Nothing you type leaves your browser. Times are totalled to the exact minute. This is a time-tracking aid, not tax or payroll advice.

How to add up a timesheet

Totaling hours by hand is where billable time quietly leaks away — a forgotten half hour here, a rounded-down lunch there, and by the end of the month you've worked free. This calculator does the arithmetic exactly: enter when you started and stopped each day, subtract any unpaid break, and it sums the week to the minute. Add your hourly rate and it tells you precisely what to put on the invoice.

The math behind each row is simple, and the calculator shows every step so you can check it:

hours worked = (end timestart time) − unpaid break
week total   = sum of each day's hours
amount to bill = week total × hourly rate

Two details trip people up, and both are handled for you. First, breaks: an hour for lunch you don't bill has to come out, so the Break column subtracts those minutes from the day. Second, shifts that cross midnight: if your end time is earlier than your start time — say you worked 9 p.m. to 5 a.m. — the calculator assumes the shift ran into the next day and adds the 24 hours, instead of returning a negative number. The result is shown both as a decimal (37.50 hours, the format invoicing and payroll expect) and in hours and minutes (37h 30m), so you can use whichever your client wants.

Decimal hours vs. hours and minutes

An invoice or a rate calculation needs decimal hours, not clock time: 7 hours and 30 minutes is 7.5 hours, not 7.30. The conversion is the minutes divided by 60 — 30 minutes is 0.5 of an hour, 15 minutes is 0.25, 45 minutes is 0.75. Getting this wrong is one of the most common billing mistakes, because "7.30" looks right but undercharges you by twelve minutes every time. This tool always converts correctly, and it's a good reason to track time in a tool rather than tallying it in your head.

Why freelancers should track every minute

Employees get paid whether a meeting runs long or a client calls after hours; freelancers only get paid for what they record.

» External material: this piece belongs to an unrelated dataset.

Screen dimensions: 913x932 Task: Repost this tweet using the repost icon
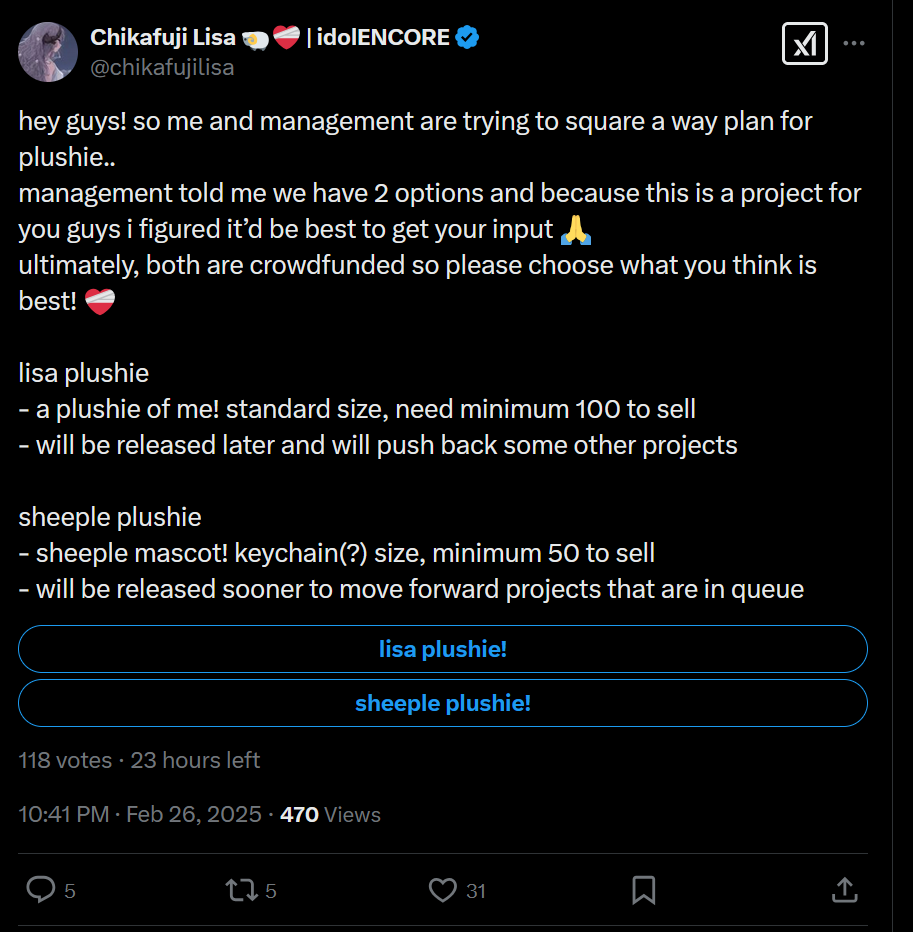tap(239, 889)
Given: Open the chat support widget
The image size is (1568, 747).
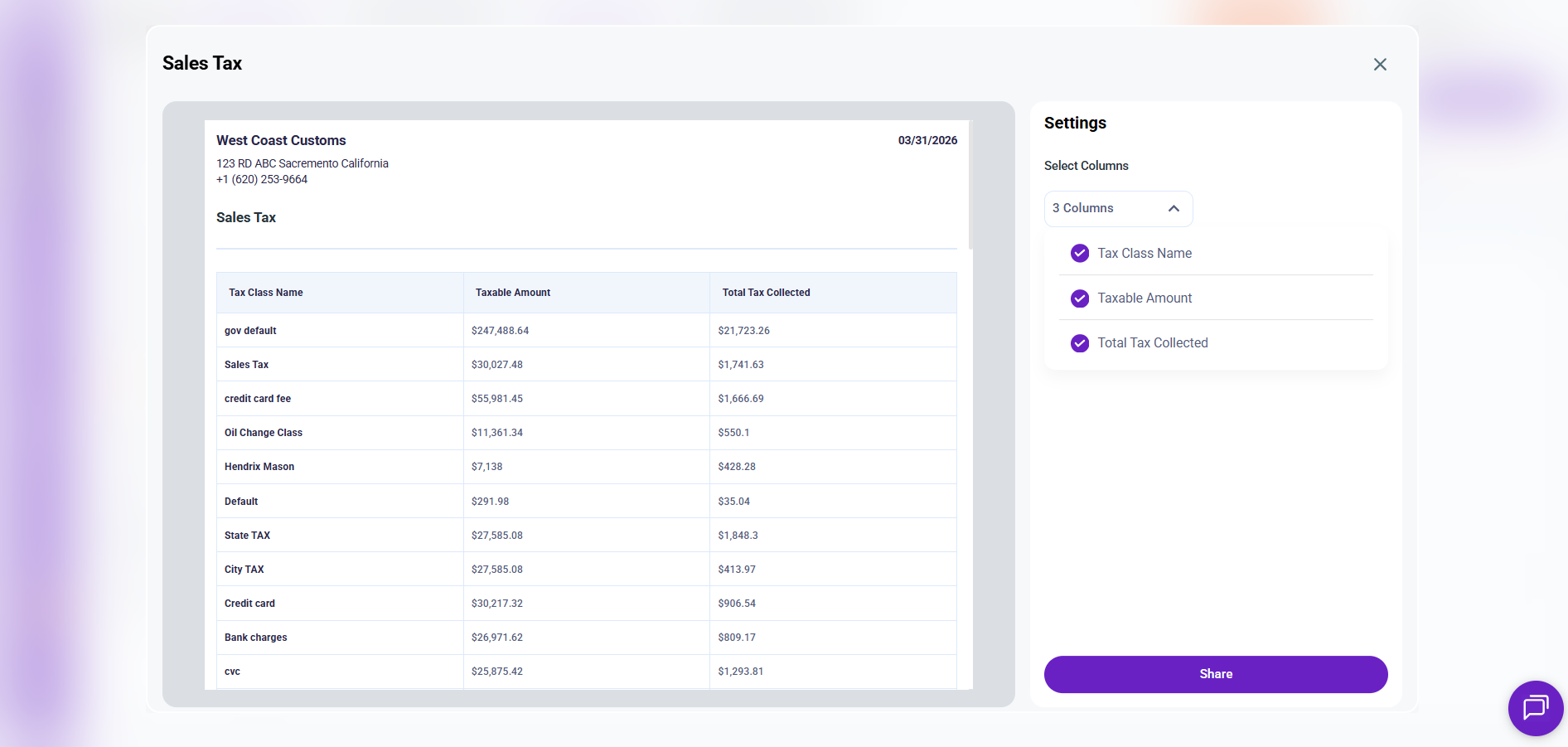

The hours you forget to log are a pay cut you give yourself. Keeping an honest weekly timesheet does three things: it makes your invoices defensible if a client questions them, it shows you which projects actually pay (compare the hours here against what you quoted in the project quote calculator), and it feeds the utilization number that drives your pricing — see how many billable hours a year that really adds up to in the billable hours calculator.

Frequently asked questions

How does it handle overnight or past-midnight shifts?

Automatically. If a day's end time is the same as or earlier than its start time — for example clocking in at 10:00 p.m. and out at 6:00 a.m. — the calculator treats the end time as falling on the next day and adds 24 hours, so an overnight shift returns the correct positive duration instead of a negative one. Those rows are flagged so you can see the assumption.

How do I subtract a lunch or unpaid break?

Put the number of unpaid minutes in the Break column for that day and they're taken straight off the time worked — a 9-to-5 day with a 30-minute lunch counts as 7.5 hours, not 8. If a break is longer than the time between clock-in and clock-out, that day simply counts as zero hours and the tool tells you why.

How are hours converted to a dollar amount?

The week's total is kept in exact minutes, converted to decimal hours (minutes ÷ 60), and multiplied by the hourly rate you enter. Because everything is figured from whole minutes, the per-day rows always add up to the weekly total, and the total times your rate is exactly the amount shown — no rounding surprises on the invoice.

Is my timesheet data saved or sent anywhere?

No. The whole tool runs in your browser — nothing you enter is uploaded, logged, or stored on a server. The link in your address bar updates as you type so you can bookmark or share a week, but that link only encodes the times and rate you chose, and it lives only in your own browser.